The cdf of \(X\) is: \[F(x) = 1 - e^{-\lambda x}, \qquad x \ge 0\] and the sdf of \(X\) is: \[S(x) = e^{-\lambda x}, \qquad x \ge 0\] Properties: * \(\text E[X] = \frac{1}{\lambda}\) * \(\text{Var}(X) = \frac{1}{\lambda^2}\) * Memorylessness: \(P(X > s + t | X > s) = P(X > t)\) for \(s, t \ge 0\). * \(\varphi(t) = \frac{\lambda}{\lambda -it}\) * \(\text E[X^k] = \frac{k!}{\lambda^k}\) * \(\text E[X\wedge x] = \frac{F(x)}{\lambda}\)

Example: Suppose that the time \(X\) (in hours) required to repair a car has an exponential distribution with mean \(4\). Find
* The cumulative distribution function of \(X\) * \(P(X > 4)\) * \(P(X > 10|X > 8)\)

Solution: The rate parameter \(\lambda\) is equal to \(\frac{1}{4}\). Hence, the cdf of \(X\) is \[F(x) = 1 - e^{-\frac{x}{4}}, \qquad x \ge 0\] and \(0\) otherwise. The survival function is \(S(x) = e^{-\frac{x}{4}}\) for \(x \ge 0\).

Then, \(P(X > 4) = S(4) = e^{-1}\) and \(P(X > 10 | X > 8) = S(2) = e^{-0.5}\). ## Gamma Distribution We introduce the Gamma function: \[\Gamma(\alpha) = \int_0^\infty e^{-t} t^{\alpha - 1}dt\] Properties: * \(\Gamma(1) = 1\) * \(\Gamma(\frac{1}{2}) = \sqrt{\pi}\) * \(\Gamma(n) = (n-1)!\) for \(n \in \mathbb Z^+\) * \(\Gamma(\alpha) = (\alpha-1)\Gamma(\alpha-1)\)

A Gamma random variable with parameters \(\alpha > 0\) and \(\lambda > 0\) has a pdf \[f(x) = \frac{\lambda e^{-\lambda x}(\lambda x)^{\alpha - 1}}{\Gamma(\alpha)}, \qquad x \ge 0\] The cdf of the Gamma distribution is \[F(x) = \frac{\lambda^\alpha}{\Gamma(\alpha)} \int_0^x t^{\alpha-1}e^{-\lambda t} dt\] and in the case of \(\alpha \in \mathbb Z^+\) is equal to: \[F(x)= 1 - \sum_{k=0}^{\alpha - 1}P(Y = k)\] for \(Y \sim \text{Pois}(\lambda x)\).

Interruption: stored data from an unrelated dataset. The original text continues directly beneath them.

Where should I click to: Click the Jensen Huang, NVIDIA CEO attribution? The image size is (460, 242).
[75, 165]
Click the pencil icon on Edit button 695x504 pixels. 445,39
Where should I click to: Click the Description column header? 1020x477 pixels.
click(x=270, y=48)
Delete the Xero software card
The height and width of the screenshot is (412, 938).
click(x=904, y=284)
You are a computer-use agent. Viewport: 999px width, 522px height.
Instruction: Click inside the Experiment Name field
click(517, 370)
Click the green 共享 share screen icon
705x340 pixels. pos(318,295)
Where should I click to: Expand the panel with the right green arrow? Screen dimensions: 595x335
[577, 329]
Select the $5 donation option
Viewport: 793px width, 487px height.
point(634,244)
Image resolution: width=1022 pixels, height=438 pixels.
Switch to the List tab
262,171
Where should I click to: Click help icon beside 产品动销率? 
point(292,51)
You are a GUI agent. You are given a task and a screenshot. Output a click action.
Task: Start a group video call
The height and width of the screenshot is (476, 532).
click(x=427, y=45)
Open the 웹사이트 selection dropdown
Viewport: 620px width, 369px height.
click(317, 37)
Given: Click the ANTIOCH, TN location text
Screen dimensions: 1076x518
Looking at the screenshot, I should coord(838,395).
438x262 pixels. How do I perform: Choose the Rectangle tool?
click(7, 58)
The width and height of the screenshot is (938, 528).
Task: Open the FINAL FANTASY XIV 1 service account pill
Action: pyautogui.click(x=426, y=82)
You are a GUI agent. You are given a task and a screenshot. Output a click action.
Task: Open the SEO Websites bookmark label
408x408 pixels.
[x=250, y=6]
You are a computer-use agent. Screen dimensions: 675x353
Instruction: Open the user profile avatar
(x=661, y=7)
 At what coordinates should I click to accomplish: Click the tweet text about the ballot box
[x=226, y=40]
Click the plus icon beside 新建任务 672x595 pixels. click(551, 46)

Proposition: Let \(X_i \sim \text{Expo}(\lambda)\) be independent exponential random variables. Then \[X_1 + ... + X_m \sim \text{Gamma}(m, \lambda )\] Properties: * \(\text E[X] = \frac{\alpha}{\lambda}\) * \(\text{Var}(X) = \frac{\alpha}{\lambda^2}\) * \(\varphi_X(t) = (1-\frac{it}{\lambda})^{-\alpha}\)